▶ _Brief_: Copy out the records below, renaming every "Screen dimensions" as "Display size" and leaving everything else unchanged.
+ + +
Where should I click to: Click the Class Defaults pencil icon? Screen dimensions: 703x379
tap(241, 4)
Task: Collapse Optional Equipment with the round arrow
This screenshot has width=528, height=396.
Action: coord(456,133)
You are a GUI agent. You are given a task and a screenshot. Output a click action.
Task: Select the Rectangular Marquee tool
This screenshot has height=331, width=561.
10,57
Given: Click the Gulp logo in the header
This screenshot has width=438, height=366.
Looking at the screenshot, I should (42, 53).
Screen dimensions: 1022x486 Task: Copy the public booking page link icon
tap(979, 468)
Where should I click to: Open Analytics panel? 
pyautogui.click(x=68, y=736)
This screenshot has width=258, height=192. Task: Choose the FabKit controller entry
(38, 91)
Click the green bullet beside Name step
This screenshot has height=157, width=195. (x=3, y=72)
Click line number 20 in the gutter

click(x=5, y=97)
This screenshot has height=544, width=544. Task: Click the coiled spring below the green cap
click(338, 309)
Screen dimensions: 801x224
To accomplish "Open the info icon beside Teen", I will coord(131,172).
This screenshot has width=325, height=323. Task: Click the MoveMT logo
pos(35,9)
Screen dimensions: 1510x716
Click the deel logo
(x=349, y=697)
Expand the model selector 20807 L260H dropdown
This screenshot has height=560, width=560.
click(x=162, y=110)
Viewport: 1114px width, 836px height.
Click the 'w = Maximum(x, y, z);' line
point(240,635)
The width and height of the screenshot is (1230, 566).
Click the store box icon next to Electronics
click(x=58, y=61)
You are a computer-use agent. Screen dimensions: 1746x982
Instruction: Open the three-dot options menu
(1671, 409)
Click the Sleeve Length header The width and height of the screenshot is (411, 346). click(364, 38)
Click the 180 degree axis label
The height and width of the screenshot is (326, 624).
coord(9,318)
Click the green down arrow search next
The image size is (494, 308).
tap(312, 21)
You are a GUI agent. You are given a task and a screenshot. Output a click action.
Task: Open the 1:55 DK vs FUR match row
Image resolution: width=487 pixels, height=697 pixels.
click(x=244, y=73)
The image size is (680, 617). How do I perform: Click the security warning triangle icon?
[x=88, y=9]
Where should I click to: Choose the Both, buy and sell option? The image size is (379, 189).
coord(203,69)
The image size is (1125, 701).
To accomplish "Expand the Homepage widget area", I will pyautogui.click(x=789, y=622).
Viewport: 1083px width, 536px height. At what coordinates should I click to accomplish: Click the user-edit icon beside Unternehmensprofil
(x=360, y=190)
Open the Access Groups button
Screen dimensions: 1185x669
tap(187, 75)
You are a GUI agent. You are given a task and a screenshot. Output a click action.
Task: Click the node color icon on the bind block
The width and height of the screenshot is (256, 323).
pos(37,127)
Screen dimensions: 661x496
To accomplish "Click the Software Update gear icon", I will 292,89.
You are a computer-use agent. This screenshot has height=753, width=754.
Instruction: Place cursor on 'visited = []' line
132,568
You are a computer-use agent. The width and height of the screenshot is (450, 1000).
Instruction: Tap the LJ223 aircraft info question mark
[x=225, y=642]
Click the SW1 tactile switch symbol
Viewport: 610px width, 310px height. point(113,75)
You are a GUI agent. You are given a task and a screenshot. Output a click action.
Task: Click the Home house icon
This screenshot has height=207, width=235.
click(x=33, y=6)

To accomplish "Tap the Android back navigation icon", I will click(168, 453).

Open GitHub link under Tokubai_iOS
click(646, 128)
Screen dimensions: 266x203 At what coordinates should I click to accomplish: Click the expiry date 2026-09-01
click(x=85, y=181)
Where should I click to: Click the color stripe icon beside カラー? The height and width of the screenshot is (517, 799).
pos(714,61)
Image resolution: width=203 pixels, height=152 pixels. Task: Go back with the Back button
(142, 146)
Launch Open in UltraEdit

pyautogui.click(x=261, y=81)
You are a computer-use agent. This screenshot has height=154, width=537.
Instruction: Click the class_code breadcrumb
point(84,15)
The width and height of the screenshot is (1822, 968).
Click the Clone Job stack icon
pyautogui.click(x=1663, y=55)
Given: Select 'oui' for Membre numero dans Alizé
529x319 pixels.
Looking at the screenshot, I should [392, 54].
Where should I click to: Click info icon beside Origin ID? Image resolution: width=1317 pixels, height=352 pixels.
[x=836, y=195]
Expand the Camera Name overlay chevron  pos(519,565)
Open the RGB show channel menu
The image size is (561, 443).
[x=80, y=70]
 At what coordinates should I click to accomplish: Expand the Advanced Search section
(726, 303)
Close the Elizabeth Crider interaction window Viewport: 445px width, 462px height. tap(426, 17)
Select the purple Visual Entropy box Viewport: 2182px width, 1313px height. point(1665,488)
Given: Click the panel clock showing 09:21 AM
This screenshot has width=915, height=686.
+ + +
▶ _The result_:
Where should I click to: Click the Class Defaults pencil icon? Display size: 703x379
tap(241, 4)
Task: Collapse Optional Equipment with the round arrow
This screenshot has width=528, height=396.
Action: coord(456,133)
You are a GUI agent. You are given a task and a screenshot. Output a click action.
Task: Select the Rectangular Marquee tool
This screenshot has height=331, width=561.
10,57
Given: Click the Gulp logo in the header
This screenshot has width=438, height=366.
Looking at the screenshot, I should (42, 53).
Display size: 1022x486 Task: Copy the public booking page link icon
tap(979, 468)
Where should I click to: Open Analytics panel? 
pyautogui.click(x=68, y=736)
This screenshot has width=258, height=192. Task: Choose the FabKit controller entry
(38, 91)
Click the green bullet beside Name step
This screenshot has height=157, width=195. (x=3, y=72)
Click line number 20 in the gutter

click(x=5, y=97)
This screenshot has height=544, width=544. Task: Click the coiled spring below the green cap
click(338, 309)
Display size: 801x224
To accomplish "Open the info icon beside Teen", I will coord(131,172).
This screenshot has width=325, height=323. Task: Click the MoveMT logo
pos(35,9)
Display size: 1510x716
Click the deel logo
(x=349, y=697)
Expand the model selector 20807 L260H dropdown
This screenshot has height=560, width=560.
click(x=162, y=110)
Viewport: 1114px width, 836px height.
Click the 'w = Maximum(x, y, z);' line
point(240,635)
The width and height of the screenshot is (1230, 566).
Click the store box icon next to Electronics
click(x=58, y=61)
You are a computer-use agent. Display size: 1746x982
Instruction: Open the three-dot options menu
(1671, 409)
Click the Sleeve Length header The width and height of the screenshot is (411, 346). click(364, 38)
Click the 180 degree axis label
The height and width of the screenshot is (326, 624).
coord(9,318)
Click the green down arrow search next
The image size is (494, 308).
tap(312, 21)
You are a GUI agent. You are given a task and a screenshot. Output a click action.
Task: Open the 1:55 DK vs FUR match row
Image resolution: width=487 pixels, height=697 pixels.
click(x=244, y=73)
The image size is (680, 617). How do I perform: Click the security warning triangle icon?
[x=88, y=9]
Where should I click to: Choose the Both, buy and sell option? The image size is (379, 189).
coord(203,69)
The image size is (1125, 701).
To accomplish "Expand the Homepage widget area", I will pyautogui.click(x=789, y=622).
Viewport: 1083px width, 536px height. At what coordinates should I click to accomplish: Click the user-edit icon beside Unternehmensprofil
(x=360, y=190)
Open the Access Groups button
Display size: 1185x669
tap(187, 75)
You are a GUI agent. You are given a task and a screenshot. Output a click action.
Task: Click the node color icon on the bind block
The width and height of the screenshot is (256, 323).
pos(37,127)
Display size: 661x496
To accomplish "Click the Software Update gear icon", I will 292,89.
You are a computer-use agent. This screenshot has height=753, width=754.
Instruction: Place cursor on 'visited = []' line
132,568
You are a computer-use agent. The width and height of the screenshot is (450, 1000).
Instruction: Tap the LJ223 aircraft info question mark
[x=225, y=642]
Click the SW1 tactile switch symbol
Viewport: 610px width, 310px height. point(113,75)
You are a GUI agent. You are given a task and a screenshot. Output a click action.
Task: Click the Home house icon
This screenshot has height=207, width=235.
click(x=33, y=6)

To accomplish "Tap the Android back navigation icon", I will click(168, 453).

Open GitHub link under Tokubai_iOS
click(646, 128)
Display size: 266x203 At what coordinates should I click to accomplish: Click the expiry date 2026-09-01
click(x=85, y=181)
Where should I click to: Click the color stripe icon beside カラー? The height and width of the screenshot is (517, 799).
pos(714,61)
Image resolution: width=203 pixels, height=152 pixels. Task: Go back with the Back button
(142, 146)
Launch Open in UltraEdit

pyautogui.click(x=261, y=81)
You are a computer-use agent. This screenshot has height=154, width=537.
Instruction: Click the class_code breadcrumb
point(84,15)
The width and height of the screenshot is (1822, 968).
Click the Clone Job stack icon
pyautogui.click(x=1663, y=55)
Given: Select 'oui' for Membre numero dans Alizé
529x319 pixels.
Looking at the screenshot, I should [392, 54].
Where should I click to: Click info icon beside Origin ID? Image resolution: width=1317 pixels, height=352 pixels.
[x=836, y=195]
Expand the Camera Name overlay chevron  pos(519,565)
Open the RGB show channel menu
The image size is (561, 443).
[x=80, y=70]
 At what coordinates should I click to accomplish: Expand the Advanced Search section
(726, 303)
Close the Elizabeth Crider interaction window Viewport: 445px width, 462px height. tap(426, 17)
Select the purple Visual Entropy box Viewport: 2182px width, 1313px height. point(1665,488)
Given: Click the panel clock showing 09:21 AM
This screenshot has width=915, height=686.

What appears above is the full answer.